◆ Requirement ◆
Answer these from the study summary:
(a) How many patients received Home Monitoring pacemakers or defibrillators?
(b) How many minutes per week did the physician spend on Home Monitoring data analysis?
(c) What percentage of the unplanned follow-ups led to a change in drug therapy?

◆ Source text ◆
======

Aims: To evaluate the impact of Home Monitoringtrade mark(HM) remote control on patient medical treatment and on health-care resource utilization.
Methods and results: One hundred and seventeen patients received HM pacemakers or defibrillators. A pacing expert nurse consulted daily the website and submitted critical cases to physician. During a mean follow-up of 227 +/- 128 days, 25,210 messages were received (23,545 daily messages and 1665 alert events) resulting in 90.7% of HM supervised days. Fifty-nine minutes/week for the nurse and 12 min/week for the physician were spent for HM data analysis during 267 web-connections. The mean connection time per patient was 115 +/- 60 s. The nurse submitted to the physician 133 critical cases in 56 patients. The diagnosis were atrial fibrillation (47%), ventricular tachyarrhythmias (9%), inappropriate implantable cardioverter defibrillator intervention (4%), unsustained ventricular tachycardia (7%), device suboptimal programming (23%), and impending heart failure (10%). Sixty-six unplanned follow-up in 43 patients led to drug therapy change (44%), device reprogramming (18%), diagnosis confirmation without further intervention (24%), no confirmation (6%), further diagnostic tests (9%).
Conclusion: HM technology allowed optimization of medical treatment and device programming with low consumption of health-care resource.

======

◆ Material provided ◆

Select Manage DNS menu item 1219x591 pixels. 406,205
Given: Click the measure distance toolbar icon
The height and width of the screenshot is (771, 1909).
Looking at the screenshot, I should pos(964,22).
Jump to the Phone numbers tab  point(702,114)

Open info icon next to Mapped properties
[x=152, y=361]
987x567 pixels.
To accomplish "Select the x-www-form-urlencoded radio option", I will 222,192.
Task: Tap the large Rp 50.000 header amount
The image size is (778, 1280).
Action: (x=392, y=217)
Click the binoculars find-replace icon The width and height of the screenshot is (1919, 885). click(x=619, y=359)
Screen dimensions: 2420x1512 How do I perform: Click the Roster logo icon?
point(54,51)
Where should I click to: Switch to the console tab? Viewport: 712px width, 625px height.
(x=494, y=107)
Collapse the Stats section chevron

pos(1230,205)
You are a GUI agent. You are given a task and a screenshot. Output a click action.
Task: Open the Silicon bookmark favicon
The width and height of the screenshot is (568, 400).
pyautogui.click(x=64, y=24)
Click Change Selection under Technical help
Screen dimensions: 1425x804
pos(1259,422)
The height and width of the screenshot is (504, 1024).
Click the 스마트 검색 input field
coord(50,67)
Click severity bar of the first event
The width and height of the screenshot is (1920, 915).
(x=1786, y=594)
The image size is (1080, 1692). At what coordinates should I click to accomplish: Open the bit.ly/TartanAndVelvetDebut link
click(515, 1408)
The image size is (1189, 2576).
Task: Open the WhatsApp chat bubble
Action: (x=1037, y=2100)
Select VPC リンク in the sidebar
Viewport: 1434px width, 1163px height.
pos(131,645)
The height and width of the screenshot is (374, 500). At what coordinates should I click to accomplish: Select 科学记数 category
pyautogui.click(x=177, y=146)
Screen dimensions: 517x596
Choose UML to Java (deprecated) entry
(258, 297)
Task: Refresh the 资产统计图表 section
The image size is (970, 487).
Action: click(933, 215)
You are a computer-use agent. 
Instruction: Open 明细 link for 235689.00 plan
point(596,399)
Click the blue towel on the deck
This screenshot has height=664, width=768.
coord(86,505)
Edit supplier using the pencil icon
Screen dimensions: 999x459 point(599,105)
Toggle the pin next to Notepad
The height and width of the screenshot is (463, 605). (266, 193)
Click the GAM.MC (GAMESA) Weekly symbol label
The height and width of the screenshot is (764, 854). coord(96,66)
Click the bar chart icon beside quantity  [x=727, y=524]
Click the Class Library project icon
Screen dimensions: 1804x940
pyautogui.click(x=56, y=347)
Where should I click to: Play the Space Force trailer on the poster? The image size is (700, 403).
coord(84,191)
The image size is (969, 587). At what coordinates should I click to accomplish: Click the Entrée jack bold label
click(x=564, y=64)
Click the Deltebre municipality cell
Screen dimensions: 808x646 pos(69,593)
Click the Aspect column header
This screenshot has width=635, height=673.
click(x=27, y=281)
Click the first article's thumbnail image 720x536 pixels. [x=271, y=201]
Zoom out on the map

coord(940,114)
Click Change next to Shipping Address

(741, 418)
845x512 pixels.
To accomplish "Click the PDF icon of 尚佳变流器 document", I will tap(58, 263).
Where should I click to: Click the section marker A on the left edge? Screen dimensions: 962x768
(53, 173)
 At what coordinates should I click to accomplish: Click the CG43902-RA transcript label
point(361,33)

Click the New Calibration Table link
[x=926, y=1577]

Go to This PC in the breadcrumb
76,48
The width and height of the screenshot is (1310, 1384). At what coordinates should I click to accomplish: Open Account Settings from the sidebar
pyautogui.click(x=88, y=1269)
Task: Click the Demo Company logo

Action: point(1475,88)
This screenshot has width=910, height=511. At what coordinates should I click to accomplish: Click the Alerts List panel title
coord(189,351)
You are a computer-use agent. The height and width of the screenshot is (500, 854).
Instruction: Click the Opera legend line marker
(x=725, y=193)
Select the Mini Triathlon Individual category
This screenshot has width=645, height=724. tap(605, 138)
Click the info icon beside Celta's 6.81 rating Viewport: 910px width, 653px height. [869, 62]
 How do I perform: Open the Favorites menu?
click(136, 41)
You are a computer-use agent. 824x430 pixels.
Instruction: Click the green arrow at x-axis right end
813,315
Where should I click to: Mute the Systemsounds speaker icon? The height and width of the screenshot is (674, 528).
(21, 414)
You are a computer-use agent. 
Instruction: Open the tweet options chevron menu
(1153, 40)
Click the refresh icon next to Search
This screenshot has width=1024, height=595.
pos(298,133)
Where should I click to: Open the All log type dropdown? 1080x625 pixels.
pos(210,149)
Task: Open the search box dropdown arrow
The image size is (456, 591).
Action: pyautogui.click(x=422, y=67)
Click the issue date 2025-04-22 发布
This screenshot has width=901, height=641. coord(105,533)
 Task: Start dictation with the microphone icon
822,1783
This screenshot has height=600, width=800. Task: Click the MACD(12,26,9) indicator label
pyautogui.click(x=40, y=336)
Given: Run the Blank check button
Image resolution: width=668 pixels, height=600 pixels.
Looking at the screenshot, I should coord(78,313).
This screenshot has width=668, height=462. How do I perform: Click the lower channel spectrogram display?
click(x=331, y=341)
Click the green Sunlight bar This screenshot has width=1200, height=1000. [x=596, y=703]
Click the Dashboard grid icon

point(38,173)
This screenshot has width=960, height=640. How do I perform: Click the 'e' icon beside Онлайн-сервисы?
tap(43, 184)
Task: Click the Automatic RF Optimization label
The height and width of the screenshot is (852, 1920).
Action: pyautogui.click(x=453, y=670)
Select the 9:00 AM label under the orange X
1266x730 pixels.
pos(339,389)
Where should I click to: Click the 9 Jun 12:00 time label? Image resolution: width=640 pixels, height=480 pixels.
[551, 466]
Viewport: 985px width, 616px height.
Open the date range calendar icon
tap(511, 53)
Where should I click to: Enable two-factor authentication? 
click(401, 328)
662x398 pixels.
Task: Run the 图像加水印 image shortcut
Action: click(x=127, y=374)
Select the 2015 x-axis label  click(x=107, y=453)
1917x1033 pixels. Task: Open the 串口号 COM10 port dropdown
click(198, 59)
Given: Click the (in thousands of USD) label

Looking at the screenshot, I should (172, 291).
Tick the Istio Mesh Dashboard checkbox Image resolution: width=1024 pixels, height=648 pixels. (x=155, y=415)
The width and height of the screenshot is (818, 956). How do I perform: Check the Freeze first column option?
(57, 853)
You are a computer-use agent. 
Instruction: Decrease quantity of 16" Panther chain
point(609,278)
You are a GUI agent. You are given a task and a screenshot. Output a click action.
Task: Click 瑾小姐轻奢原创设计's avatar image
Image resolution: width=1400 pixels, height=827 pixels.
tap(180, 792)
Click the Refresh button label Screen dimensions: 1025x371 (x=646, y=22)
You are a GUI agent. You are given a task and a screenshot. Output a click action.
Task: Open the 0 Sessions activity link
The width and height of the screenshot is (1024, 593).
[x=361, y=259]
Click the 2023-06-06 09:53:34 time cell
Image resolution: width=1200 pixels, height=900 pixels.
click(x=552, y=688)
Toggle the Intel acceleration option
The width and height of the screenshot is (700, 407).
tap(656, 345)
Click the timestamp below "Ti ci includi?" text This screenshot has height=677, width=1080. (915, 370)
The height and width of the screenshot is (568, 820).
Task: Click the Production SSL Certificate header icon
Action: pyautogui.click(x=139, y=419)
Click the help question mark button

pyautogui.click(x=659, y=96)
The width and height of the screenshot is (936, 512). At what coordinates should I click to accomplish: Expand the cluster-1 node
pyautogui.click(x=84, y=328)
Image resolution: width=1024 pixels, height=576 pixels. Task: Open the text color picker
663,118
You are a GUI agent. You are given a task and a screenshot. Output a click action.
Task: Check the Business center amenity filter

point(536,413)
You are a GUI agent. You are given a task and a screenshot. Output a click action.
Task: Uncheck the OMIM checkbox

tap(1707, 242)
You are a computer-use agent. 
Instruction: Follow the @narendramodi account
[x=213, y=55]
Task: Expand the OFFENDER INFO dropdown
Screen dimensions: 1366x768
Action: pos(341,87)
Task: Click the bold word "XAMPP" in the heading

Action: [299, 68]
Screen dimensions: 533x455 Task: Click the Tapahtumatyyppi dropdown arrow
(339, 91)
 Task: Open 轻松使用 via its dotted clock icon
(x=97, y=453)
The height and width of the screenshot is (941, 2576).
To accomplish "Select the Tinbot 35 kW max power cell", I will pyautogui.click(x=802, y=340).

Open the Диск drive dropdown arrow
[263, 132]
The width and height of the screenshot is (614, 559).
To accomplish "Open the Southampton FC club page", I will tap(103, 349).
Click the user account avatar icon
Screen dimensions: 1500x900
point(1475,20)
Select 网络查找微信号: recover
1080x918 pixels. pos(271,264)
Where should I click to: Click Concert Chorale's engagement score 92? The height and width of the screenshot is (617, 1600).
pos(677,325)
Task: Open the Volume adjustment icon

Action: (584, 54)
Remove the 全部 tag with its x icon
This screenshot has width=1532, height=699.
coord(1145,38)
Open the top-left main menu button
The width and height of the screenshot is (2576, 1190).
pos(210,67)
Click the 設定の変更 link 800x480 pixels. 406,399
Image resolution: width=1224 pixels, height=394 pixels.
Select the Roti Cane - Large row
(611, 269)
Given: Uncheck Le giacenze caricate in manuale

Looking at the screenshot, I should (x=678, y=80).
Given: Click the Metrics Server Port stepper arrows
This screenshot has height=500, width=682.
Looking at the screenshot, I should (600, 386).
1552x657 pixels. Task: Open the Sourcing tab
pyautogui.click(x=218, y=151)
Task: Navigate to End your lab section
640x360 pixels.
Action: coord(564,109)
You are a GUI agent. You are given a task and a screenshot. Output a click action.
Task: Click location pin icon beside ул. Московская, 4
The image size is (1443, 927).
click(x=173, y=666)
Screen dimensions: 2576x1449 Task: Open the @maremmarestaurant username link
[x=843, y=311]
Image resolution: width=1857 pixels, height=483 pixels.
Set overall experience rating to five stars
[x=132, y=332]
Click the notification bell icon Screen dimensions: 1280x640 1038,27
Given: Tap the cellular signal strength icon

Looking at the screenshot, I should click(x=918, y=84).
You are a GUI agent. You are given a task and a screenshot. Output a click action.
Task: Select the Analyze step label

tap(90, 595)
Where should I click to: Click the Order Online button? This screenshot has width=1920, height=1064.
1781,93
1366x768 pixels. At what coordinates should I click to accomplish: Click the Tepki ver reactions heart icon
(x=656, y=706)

======

◆ Answer for this exercise ◆
(a) One hundred and seventeen
(b) 12 minutes
(c) 44%